A Milli Takım Teknik Direktörü Stefan Kuntz, ülkemizde henüz ilk yılını yeni doldurmak üzere…
Belki de futbol tarihimizin en şanslı hocası olarak bu süreyi UEFA Uluslar C Ligi’nde, Lüksemburg, Litvanya ve Faroe Adaları ile oynayarak geçirdi.
Muhterem, galip geldiği maçlardan sonra bile ders çıkartması gerekirken, yenilmekten son dakikada atılan golle kurtulup beraberliğe razı olan takımını maçtan sonra tarif ediyor ; ”Beraberliği son anlarda aldığımıza seviniyorum. Takımımın mantalitesini bir noktada beğendim. Çünkü her geri düşüşümüzde geri dönmeyi başardık. Boks maçı gibi düşünürseniz aldığımız yumrukla nakavt olmadık, sadece uyarı oldu” diyor.

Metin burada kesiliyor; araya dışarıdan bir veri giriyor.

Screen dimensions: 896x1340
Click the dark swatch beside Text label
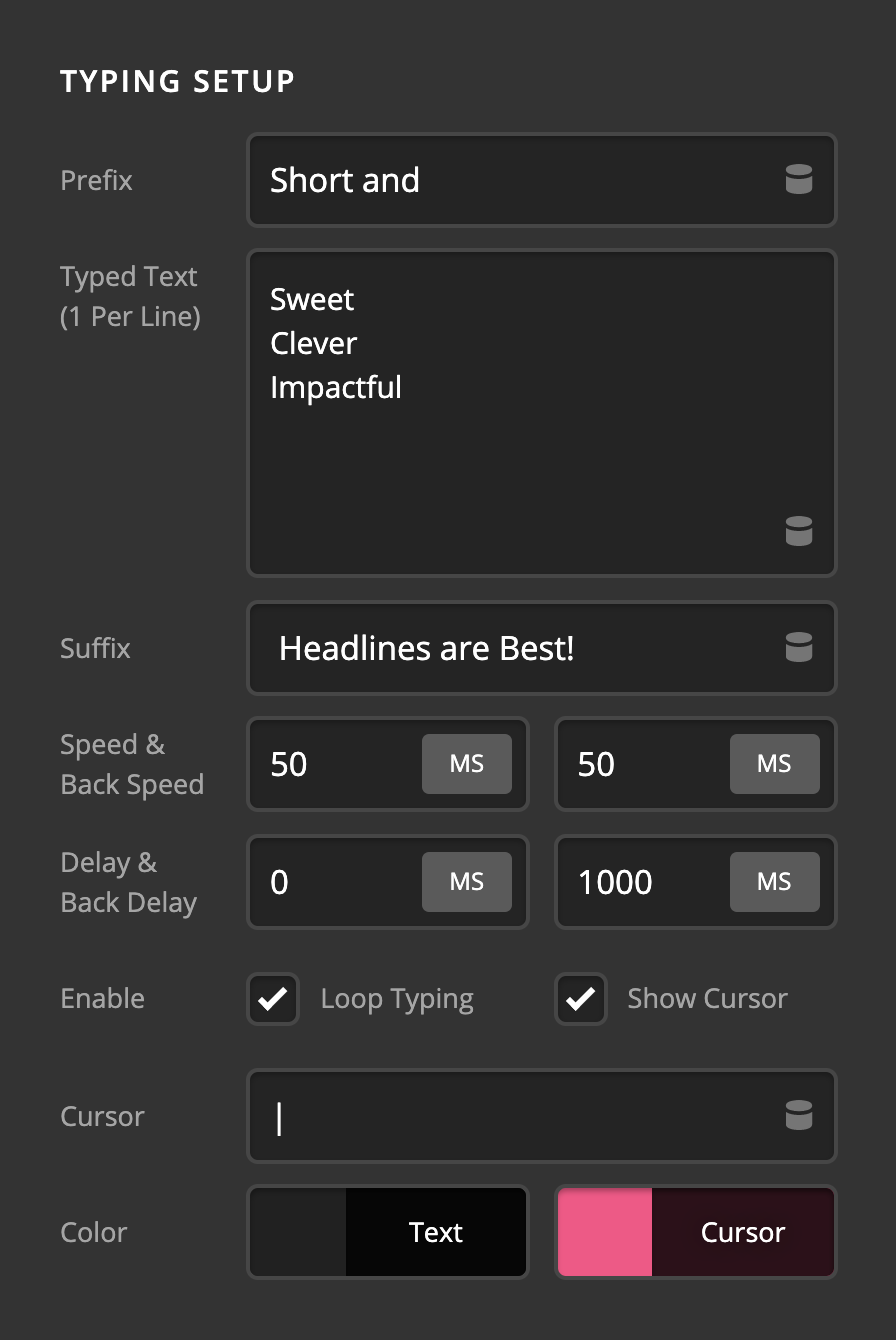(x=295, y=1232)
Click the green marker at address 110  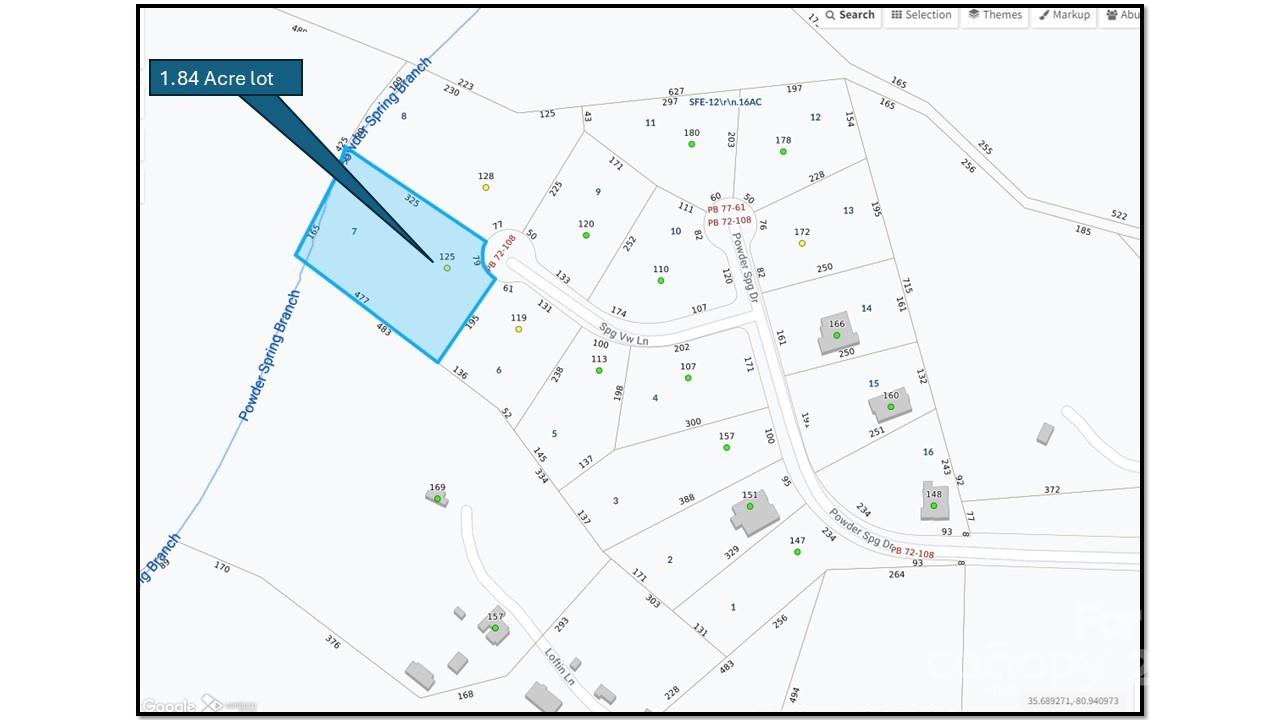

Adam haklı, ülkemizde sıradan başarılara büyük primler verildiğini (jipler dahil) duymuş ve buraya öyle gelmiş. Avrupa’nın 3. Liginde, futbol denince adları hiç geçmeyen ve nüfusları 2,8 milyon olan Litvanya, 632 bin olan Lüksemburg ve 49 bin olan Faroe Adaları ile oynamak ve onlarla tartılmak çok hoşuna gitmiş.
Türkiye Milli Takımı kadro değeri olarak (259,8 milyon euro); Lüksemburg’un 10 katı (26,2 milyon euro), Litvanya’nın 32 katı (7,8 milyon euro), Faroe Adaları’nın 64 katıdır (3,7 milyon euro).
Yaptığı yanlış ilk 11 seçimiyle bu zayıf takımlardan birinden kendi evinde 3 gol yemek utandırmamış, tersine bunu başarıya tahvil etmek istiyor.
Yuh olsun…
Lüksembug’un bir maçta bizden başka 3 gol attığı bir rakibi yoktur. Atamadığı rakipleri arasında Faroe Adaları, Lihtenştayn ve Kıbrıs Rum Kesimi de vardır…
Çok merak ediyorum, acaba bu başarının (!) karşılığı olan prim ne kadardır ?
Dünya Kupası elemeleri playofflarında dişe dokunur 2 takımla karşılaşmışsın, onların da birine yenilmiş (Portekiz), diğeri ile (Norveç) berabere kalmışsın. Dostluk maçında da İtalya’ya yenilmişsin.
Sonuç olarak; başarı sayılabilecek tek icraatı olmayan hocanın pişkinlik derecesi gözüksün istedim.
Kuntz’a B ligine çıkartttığı için teşekkür eden spor yazarlarımız da var. Sanki hocasız oynasak buradan çıkamayacakmışız gibi…
Bizde bu kafa olduktan sonra paraları kazanıp, geride de hasar bırakarak giden daha çok yabancı hoca olur.